Task prompt> Note each line of the listing that contains the string "dropdown", and copy it.

Raw data>

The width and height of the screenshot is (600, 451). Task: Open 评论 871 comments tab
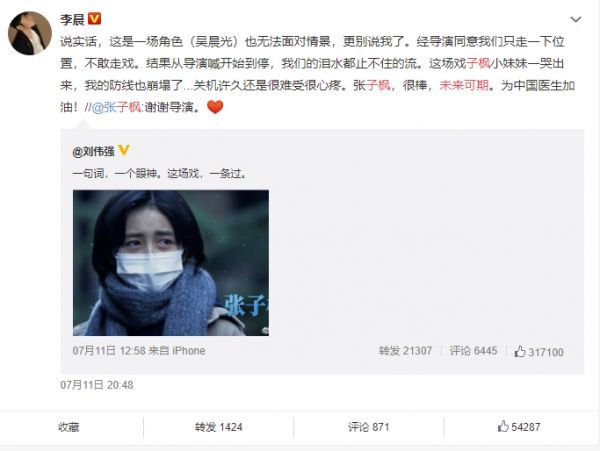click(x=368, y=427)
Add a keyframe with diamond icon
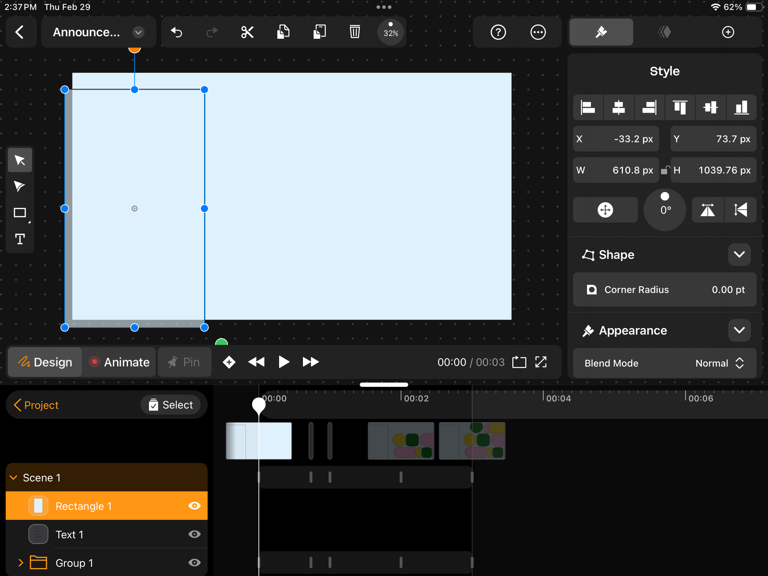The width and height of the screenshot is (768, 576). (x=229, y=362)
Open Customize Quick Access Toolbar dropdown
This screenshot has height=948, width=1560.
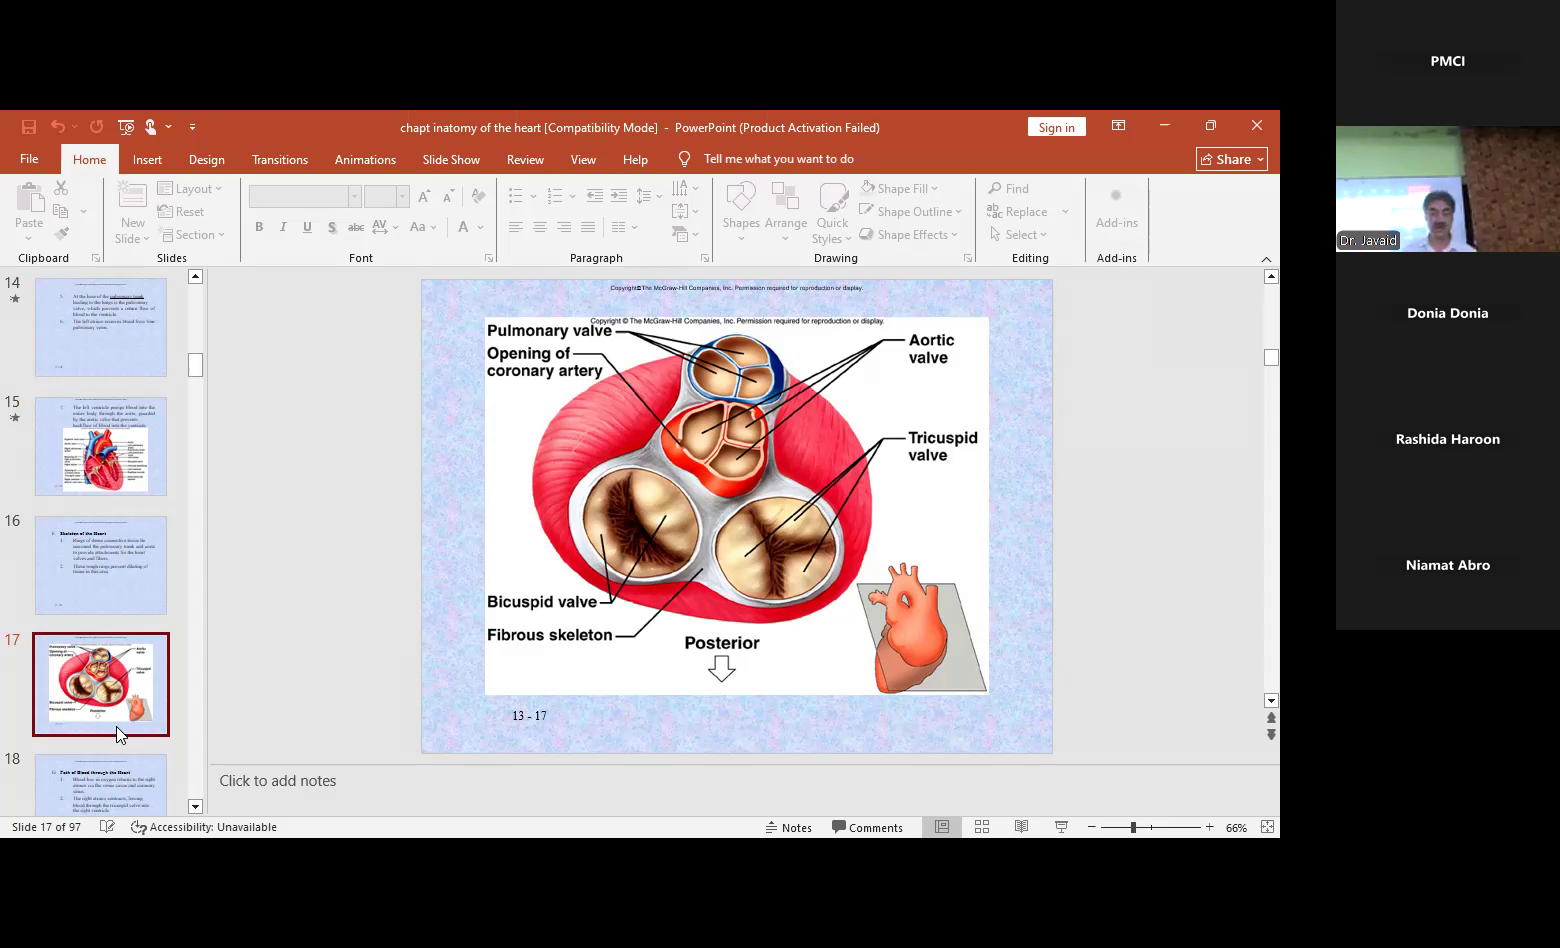point(192,127)
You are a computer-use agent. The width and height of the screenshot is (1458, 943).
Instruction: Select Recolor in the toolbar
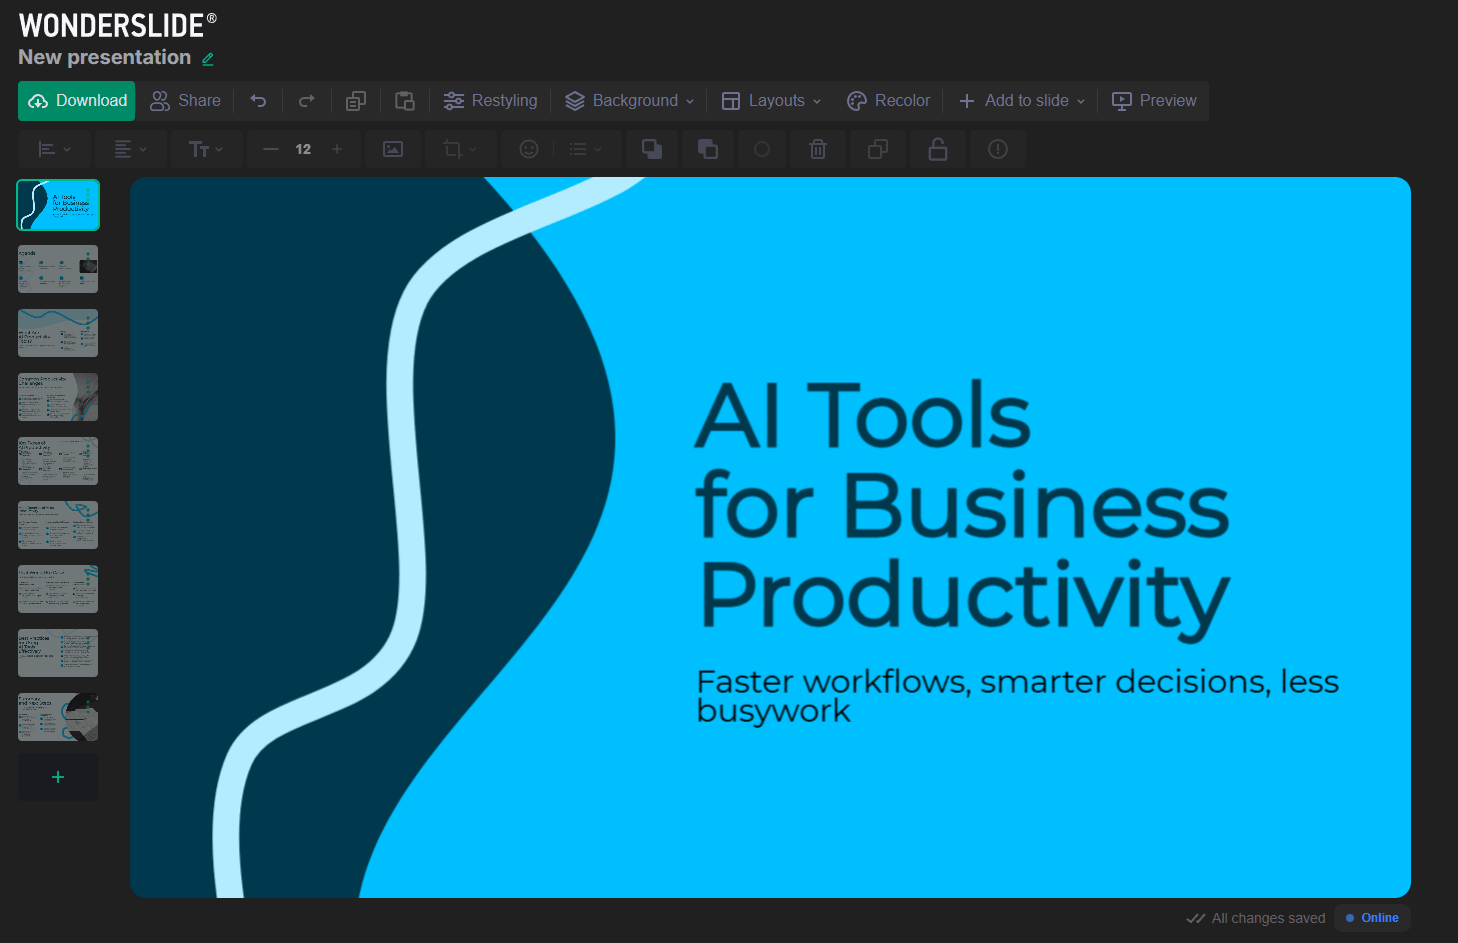point(889,101)

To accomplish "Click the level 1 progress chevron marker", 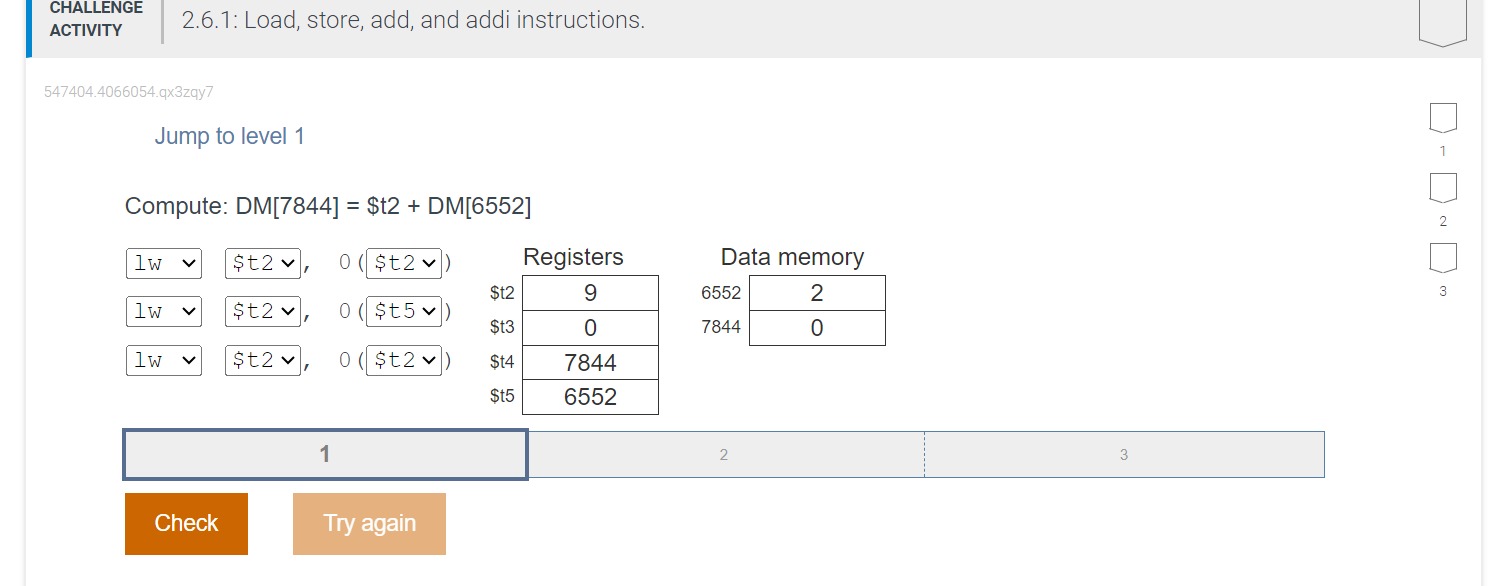I will (1443, 117).
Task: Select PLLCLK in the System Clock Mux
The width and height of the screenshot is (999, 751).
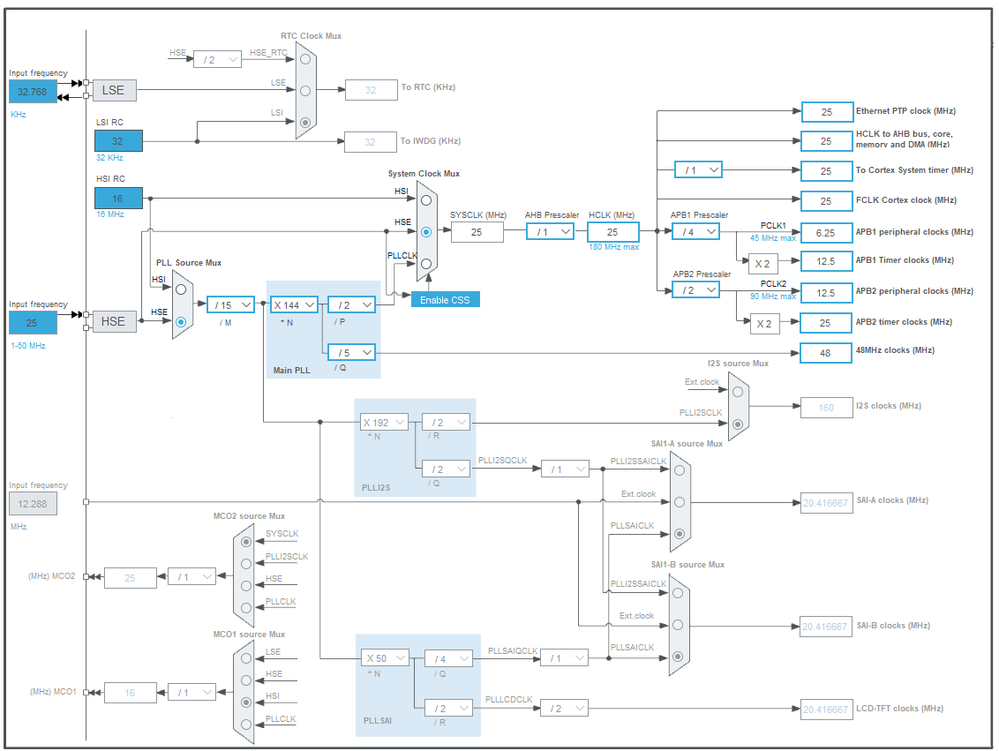Action: 426,264
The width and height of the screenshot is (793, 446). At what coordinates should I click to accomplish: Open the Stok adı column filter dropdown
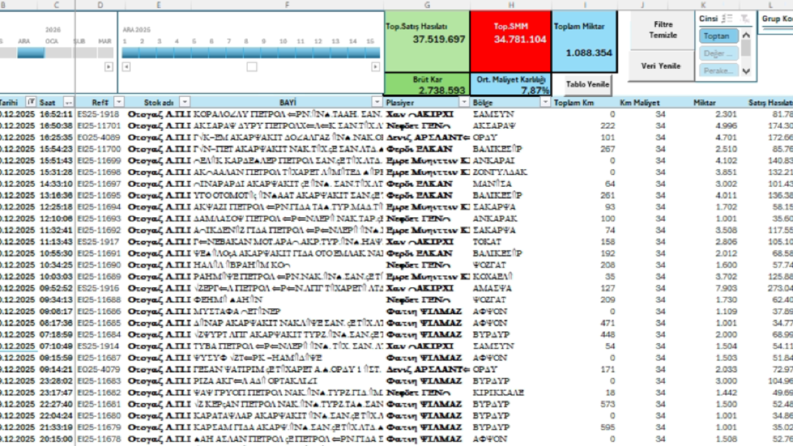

Reply>
Open Customize Quick Access Toolbar dropdown
The width and height of the screenshot is (793, 446). At what coordinates should I click to accomplish: Open the Stok adı column filter dropdown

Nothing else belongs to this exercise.